For the last few weeks, across Maine, students in grades 3 and up have been in the midst of standardized testing. Kids don’t like taking tests, teachers don’t like giving tests, most parents don’t like their children taking so many tests, even school administrators get headaches from scheduling tests. It is a perennial period of gloom. This time of year my Facebook feed lights up with posts from teacher friends (and parent friends) about how stressful, inconvenient and time-consuming standardized tests are.
What I’d like to do, keeping with my pledge to focus on the positive, is talk about what can be done to minimize or even eliminate the negative impact testing can have on the culture of learning in Maine schools. This week we will look at why we test kids, what the intended outcomes are, and what has made testing so problematic. And then we’ll look ahead to a solution.
To start: Why test?
There are two intended outcomes when we test students. One is obtaining formative information, and the other is obtaining summative information.
Note: I prefer to use the word information in place of data when I can get away with it, as data brings to mind numbers, and when we look at test results we are looking at a great deal more than just numbers.
In the case of formative information, educators are looking for evidence to support adjustment of future instruction. Is the child demonstrating mastery and understanding? Is there evidence of learning? Are there areas of concern? Are there visible patterns of learning among groups of students? Are there patterns of failed learning? Ideally, educators ask themselves these questions when they review test results in order to determine who gets taught what in the future. We can learn a tremendous amount from looking at test results, from reading levels and evidence of fluency to specific areas of strength and difficulty in math. As a math teacher, it is always helpful to see when a student demonstrates apparent strengths in geometry, for example, and weaknesses in algebraic concepts. Broad subjects like “math” and “reading” involve a lot of sub-disciplines, which is why math teachers tend to cringe every time a parent says something like, “oh, I was never very good at math, I guess it runs in the family.” From tests, we are able to see evidence that exposes specific areas of strength and weaknesses, which usually contradicts the idea that a child is “bad at math,” or, “not a good reader.” There is almost always something to celebrate and build on in a child’s assessment results. Formative information helps educators make decisions about what learning their students are ready for next. The dreadful and hideous term, data-driven instruction, comes from this. More on that later.

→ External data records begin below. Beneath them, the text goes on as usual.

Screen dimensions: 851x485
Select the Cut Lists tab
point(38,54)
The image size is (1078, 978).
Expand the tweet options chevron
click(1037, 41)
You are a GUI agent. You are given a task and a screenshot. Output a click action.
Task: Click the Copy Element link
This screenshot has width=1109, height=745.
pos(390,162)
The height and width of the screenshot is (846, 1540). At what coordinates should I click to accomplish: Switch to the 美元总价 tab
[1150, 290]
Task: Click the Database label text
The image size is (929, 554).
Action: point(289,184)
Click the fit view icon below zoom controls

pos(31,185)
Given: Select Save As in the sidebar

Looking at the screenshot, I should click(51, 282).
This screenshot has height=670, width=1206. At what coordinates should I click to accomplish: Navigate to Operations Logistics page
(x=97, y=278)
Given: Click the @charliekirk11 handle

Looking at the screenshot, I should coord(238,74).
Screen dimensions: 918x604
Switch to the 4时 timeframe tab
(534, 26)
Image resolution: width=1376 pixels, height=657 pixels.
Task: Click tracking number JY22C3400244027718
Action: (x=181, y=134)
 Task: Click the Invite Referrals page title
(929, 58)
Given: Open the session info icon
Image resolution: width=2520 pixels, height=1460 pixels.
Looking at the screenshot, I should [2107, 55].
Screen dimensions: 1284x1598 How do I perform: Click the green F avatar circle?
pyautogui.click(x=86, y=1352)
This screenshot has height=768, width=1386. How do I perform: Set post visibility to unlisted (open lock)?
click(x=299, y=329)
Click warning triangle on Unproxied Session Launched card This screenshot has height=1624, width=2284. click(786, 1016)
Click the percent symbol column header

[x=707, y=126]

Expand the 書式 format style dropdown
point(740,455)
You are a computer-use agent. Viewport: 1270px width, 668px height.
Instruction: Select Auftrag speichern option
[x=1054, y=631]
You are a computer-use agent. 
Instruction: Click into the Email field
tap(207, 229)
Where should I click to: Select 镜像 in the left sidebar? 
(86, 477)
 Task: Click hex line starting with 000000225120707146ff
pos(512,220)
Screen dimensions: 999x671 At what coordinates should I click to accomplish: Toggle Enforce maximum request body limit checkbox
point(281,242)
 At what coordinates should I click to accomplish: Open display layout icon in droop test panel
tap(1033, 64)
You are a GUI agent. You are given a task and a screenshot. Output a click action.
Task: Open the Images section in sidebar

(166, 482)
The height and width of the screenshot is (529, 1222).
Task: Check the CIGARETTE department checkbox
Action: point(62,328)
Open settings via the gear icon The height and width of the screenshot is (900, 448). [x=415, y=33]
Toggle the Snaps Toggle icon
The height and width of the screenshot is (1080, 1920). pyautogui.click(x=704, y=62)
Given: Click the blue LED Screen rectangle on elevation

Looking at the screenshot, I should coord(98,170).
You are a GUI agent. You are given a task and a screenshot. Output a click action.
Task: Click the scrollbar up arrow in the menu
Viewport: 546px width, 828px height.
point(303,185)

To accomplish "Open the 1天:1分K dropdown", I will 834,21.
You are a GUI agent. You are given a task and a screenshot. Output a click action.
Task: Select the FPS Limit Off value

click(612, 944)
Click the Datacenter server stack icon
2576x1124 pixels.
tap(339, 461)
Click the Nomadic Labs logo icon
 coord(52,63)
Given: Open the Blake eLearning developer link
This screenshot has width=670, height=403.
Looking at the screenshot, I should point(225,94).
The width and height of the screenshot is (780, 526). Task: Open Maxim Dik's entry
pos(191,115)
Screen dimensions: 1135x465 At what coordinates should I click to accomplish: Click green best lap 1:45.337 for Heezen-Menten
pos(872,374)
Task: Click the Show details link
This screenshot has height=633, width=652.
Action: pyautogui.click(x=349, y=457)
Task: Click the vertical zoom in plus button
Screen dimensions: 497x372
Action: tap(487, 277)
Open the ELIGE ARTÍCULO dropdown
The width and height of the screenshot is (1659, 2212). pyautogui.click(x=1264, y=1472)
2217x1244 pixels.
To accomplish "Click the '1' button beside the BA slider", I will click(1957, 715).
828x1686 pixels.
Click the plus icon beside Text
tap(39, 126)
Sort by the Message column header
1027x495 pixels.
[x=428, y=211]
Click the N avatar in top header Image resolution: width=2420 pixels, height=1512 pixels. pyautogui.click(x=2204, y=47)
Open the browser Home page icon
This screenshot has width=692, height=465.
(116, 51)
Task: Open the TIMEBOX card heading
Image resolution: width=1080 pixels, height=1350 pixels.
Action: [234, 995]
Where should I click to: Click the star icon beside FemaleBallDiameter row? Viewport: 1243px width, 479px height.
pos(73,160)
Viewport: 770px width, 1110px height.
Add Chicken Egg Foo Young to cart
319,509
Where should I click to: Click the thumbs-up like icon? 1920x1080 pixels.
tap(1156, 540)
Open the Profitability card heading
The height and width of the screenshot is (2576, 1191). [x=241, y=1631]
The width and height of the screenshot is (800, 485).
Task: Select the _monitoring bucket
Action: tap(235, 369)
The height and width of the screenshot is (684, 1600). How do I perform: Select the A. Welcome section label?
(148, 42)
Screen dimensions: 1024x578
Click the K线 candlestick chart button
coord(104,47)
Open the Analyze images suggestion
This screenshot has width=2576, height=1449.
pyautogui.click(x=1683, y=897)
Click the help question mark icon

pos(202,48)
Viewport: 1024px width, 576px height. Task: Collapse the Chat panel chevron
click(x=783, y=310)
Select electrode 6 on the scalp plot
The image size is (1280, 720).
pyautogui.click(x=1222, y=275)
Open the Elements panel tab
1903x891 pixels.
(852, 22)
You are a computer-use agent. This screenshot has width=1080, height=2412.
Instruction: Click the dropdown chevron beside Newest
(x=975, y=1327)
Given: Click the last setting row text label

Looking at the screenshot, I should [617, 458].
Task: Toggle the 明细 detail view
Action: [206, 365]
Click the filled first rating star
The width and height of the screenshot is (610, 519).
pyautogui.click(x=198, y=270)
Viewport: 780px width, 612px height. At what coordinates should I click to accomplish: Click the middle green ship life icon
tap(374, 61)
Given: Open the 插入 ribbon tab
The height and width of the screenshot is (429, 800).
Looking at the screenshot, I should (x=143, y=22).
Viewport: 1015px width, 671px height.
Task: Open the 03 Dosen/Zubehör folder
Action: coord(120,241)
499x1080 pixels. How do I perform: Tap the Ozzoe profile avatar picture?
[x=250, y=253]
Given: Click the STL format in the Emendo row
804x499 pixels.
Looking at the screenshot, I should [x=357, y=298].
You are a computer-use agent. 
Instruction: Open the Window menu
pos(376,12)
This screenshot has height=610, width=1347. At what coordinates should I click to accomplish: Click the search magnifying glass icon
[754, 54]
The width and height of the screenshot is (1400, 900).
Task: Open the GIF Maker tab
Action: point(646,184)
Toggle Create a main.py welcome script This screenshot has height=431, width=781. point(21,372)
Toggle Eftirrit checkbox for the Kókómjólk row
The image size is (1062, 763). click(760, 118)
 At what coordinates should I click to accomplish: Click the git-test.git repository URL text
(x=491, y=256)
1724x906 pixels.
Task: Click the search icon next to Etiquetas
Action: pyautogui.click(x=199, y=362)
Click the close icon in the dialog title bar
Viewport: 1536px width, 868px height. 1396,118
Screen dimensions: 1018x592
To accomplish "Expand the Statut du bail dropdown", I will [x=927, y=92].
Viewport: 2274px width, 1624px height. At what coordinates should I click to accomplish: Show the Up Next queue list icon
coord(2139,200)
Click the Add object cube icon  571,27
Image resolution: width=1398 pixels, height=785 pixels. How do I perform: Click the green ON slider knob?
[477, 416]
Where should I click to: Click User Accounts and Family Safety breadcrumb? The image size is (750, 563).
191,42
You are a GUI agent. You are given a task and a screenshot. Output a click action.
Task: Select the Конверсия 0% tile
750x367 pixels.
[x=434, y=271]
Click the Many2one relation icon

Summative information is conclusive and retrospective. It tells us how a student or group of students did at the end of instruction, period. Report cards are summative reports. Summative information is reviewed by test takers and test givers alike to provide information about the past. A standardized test at the end of the year, for example, whose results will not be available until after the year is over, won’t provide educators with a lot of useful information to adjust instruction for specific students, but might add to existing evidence to determine if a curriculum is working or needs adjustment or replacing. At the district level, teachers and administrators can compare summative test results from school to school, and even with other districts. With this information, they may ask, should we switch curricula? Should we share our successes with other districts? Should we investigate other factors affecting learning in one building or across the district?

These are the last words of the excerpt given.